Starting at the first line of the data below, write out each line exactly until you reach the line containing "Task: Open the New item menu", and include that line too.

Records drawn from a dataset
§ §

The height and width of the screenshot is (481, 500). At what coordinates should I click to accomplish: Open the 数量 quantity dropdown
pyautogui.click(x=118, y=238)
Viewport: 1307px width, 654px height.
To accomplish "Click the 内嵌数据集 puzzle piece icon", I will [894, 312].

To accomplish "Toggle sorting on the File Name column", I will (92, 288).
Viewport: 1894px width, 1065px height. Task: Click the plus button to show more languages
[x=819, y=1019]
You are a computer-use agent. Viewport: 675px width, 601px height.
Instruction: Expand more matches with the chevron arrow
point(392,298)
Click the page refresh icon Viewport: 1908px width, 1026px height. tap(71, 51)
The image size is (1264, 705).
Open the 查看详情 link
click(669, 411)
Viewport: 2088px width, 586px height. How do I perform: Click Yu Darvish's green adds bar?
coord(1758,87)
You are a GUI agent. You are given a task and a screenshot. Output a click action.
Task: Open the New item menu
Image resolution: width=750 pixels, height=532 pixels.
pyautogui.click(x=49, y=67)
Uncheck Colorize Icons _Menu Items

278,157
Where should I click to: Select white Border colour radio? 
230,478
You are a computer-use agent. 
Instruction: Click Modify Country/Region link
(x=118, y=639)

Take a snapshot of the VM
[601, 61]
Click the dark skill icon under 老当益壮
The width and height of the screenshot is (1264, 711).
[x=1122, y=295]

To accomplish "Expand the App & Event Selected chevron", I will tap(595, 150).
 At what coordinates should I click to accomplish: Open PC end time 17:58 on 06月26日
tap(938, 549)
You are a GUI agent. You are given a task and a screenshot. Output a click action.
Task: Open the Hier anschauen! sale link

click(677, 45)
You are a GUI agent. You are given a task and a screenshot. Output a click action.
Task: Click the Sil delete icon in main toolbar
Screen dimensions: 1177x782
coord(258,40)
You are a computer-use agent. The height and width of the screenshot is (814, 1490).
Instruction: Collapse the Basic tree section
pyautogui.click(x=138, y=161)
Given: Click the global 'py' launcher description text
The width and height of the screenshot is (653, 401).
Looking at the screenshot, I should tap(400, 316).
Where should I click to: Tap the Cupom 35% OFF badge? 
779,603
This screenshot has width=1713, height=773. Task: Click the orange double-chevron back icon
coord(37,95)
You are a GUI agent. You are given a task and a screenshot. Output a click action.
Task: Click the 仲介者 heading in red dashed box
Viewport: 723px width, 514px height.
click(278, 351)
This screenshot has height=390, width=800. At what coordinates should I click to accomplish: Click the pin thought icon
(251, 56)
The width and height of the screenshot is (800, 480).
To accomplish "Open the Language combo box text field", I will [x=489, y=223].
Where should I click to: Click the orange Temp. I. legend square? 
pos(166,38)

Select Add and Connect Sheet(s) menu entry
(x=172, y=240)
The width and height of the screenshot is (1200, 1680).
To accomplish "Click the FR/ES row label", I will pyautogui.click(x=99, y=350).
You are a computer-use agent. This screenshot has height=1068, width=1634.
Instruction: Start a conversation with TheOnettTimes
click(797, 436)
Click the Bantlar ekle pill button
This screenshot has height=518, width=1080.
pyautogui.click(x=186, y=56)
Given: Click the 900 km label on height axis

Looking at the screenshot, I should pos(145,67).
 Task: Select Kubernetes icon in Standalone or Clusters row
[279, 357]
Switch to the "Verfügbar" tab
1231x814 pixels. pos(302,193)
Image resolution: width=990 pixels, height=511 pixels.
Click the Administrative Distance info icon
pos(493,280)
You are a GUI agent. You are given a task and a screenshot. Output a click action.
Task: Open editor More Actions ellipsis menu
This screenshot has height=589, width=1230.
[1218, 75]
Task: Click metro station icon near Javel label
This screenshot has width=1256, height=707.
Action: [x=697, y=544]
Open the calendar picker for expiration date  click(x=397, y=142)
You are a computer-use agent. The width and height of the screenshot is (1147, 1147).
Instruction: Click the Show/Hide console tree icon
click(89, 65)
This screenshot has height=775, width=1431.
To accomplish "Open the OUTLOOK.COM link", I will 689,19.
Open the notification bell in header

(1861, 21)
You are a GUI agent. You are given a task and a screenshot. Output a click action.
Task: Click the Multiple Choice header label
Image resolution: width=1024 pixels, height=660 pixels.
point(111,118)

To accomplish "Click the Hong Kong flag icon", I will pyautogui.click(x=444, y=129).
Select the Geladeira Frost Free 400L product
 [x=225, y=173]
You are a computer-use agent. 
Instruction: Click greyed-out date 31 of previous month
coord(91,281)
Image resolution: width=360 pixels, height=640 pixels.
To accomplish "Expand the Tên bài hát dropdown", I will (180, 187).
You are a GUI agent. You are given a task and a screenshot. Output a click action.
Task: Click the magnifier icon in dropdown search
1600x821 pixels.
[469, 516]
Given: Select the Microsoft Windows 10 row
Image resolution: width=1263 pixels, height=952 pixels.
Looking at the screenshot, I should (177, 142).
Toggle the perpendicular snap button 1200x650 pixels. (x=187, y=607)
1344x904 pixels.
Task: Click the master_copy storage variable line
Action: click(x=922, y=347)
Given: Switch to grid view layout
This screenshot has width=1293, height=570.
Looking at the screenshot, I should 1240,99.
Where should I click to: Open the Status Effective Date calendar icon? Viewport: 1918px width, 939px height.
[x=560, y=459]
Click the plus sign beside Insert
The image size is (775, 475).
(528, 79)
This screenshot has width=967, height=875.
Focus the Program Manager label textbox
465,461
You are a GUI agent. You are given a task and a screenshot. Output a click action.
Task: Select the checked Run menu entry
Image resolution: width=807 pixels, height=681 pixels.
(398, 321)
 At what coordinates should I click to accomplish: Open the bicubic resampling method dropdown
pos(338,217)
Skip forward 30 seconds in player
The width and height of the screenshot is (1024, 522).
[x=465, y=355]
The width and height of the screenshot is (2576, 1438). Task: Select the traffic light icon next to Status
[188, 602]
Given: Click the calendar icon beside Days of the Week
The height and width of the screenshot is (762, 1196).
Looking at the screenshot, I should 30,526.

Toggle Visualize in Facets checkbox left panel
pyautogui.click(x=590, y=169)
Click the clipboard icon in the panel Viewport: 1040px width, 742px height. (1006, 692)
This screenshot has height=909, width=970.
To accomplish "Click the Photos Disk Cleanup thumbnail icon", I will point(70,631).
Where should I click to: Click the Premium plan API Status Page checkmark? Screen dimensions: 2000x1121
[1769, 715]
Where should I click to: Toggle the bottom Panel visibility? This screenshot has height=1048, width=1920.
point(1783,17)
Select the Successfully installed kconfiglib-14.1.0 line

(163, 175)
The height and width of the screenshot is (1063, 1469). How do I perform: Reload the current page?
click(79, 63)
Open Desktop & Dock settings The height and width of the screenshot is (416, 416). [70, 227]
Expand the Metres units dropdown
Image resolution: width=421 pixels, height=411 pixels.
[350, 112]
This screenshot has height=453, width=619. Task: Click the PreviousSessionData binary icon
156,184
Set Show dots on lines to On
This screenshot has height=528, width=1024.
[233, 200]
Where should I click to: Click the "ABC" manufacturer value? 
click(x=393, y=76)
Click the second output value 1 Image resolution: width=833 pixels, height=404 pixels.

§ §

◆ **Response**:
The height and width of the screenshot is (481, 500). At what coordinates should I click to accomplish: Open the 数量 quantity dropdown
pyautogui.click(x=118, y=238)
Viewport: 1307px width, 654px height.
To accomplish "Click the 内嵌数据集 puzzle piece icon", I will [894, 312].

To accomplish "Toggle sorting on the File Name column", I will (92, 288).
Viewport: 1894px width, 1065px height. Task: Click the plus button to show more languages
[x=819, y=1019]
You are a computer-use agent. Viewport: 675px width, 601px height.
Instruction: Expand more matches with the chevron arrow
point(392,298)
Click the page refresh icon Viewport: 1908px width, 1026px height. tap(71, 51)
The image size is (1264, 705).
Open the 查看详情 link
click(669, 411)
Viewport: 2088px width, 586px height. How do I perform: Click Yu Darvish's green adds bar?
coord(1758,87)
You are a GUI agent. You are given a task and a screenshot. Output a click action.
Task: Open the New item menu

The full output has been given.